While in Halifax this winter I watched a duck land on a frozen pond. Its legs immediately splayed into a brief belly slide when momentum tipped it into a flapping, feathered, face-plant. That pretty much sums up our arrival in Bhutan this year.
The temporary apartment we frantically arranged en route from Newark to Singapore did not materialize. So after 40 plus hours of travel, we were trudging 30 minutes into town searching for accommodation. Fortunately, a guesthouse that caters to foreign workers had room for us, as long as Stella was willing to sleep on two armchairs pushed together. I had a little trouble directing the taxi back to the construction site that was meant to be our original apartment. Eventually, I was able to locate it, and the pile of gear we had cached there while in town.
Then back to the guesthouse, where I shuttled the duffle bags up to the 3rd floor, trying hard not to pass out the whole time. Thimphu is at 7600 feet. At this point, I felt like I’d been running wind sprints. Finally, it was time for us all to rest and relax, when Stella face planted in the bathroom.
Had we been at home in the U.S. stitches would have been the next order of business. But its Bhutan, we’d been on the road for days, it was getting dark, and a small stick of Dermabond skin-glue had found its way into our first aid kit. I really thought we were turning a corner, Jen and I were doing a passable job of approximating the wound, when we heard a sound like someone slowly dumping a can of peaches onto the wood floor of the front room. Isabelle was throwing up.

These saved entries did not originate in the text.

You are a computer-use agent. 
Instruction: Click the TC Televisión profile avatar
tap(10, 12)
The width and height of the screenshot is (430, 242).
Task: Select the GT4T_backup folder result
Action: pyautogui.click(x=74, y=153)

I can not overemphasize how bad we were suffering from jet-lag at this point. We had left Newark on Monday afternoon and arrived in Singapore on Wednesday morning. But strangely it was dark the entire flight. Somehow we had lost all of Tuesday. And we were still a day and a half from our destination! Its a weird kind of time-travel, flying over the dateline. It leaves us in a stuporous, lethargic fog for days. It is an exhaustion I’ve rarely felt. Like those 24-hour anesthesia shifts when I can’t make it to the call room.
It was in this state, squatting over a bleeding child, listening to another vomit, with no hot water and the promise of feeling cold for the next two months, that my strong adventurous wife broke.
Jen cried our first night in Bhutan.
It’s been a week. We are finally settled into volunteer housing, and the space heaters are running full blast. It surprised me that we would have a difficult transition this year. I thought things would be so easy since we’d been here before. Then Jen reminded me that, “knowing it’s going to be cold, doesn’t make your ass feel any better when it hits the toilet seat”.
We are already starting to joke about that first day. I guess we’ve sat here long enough to warm up the seat.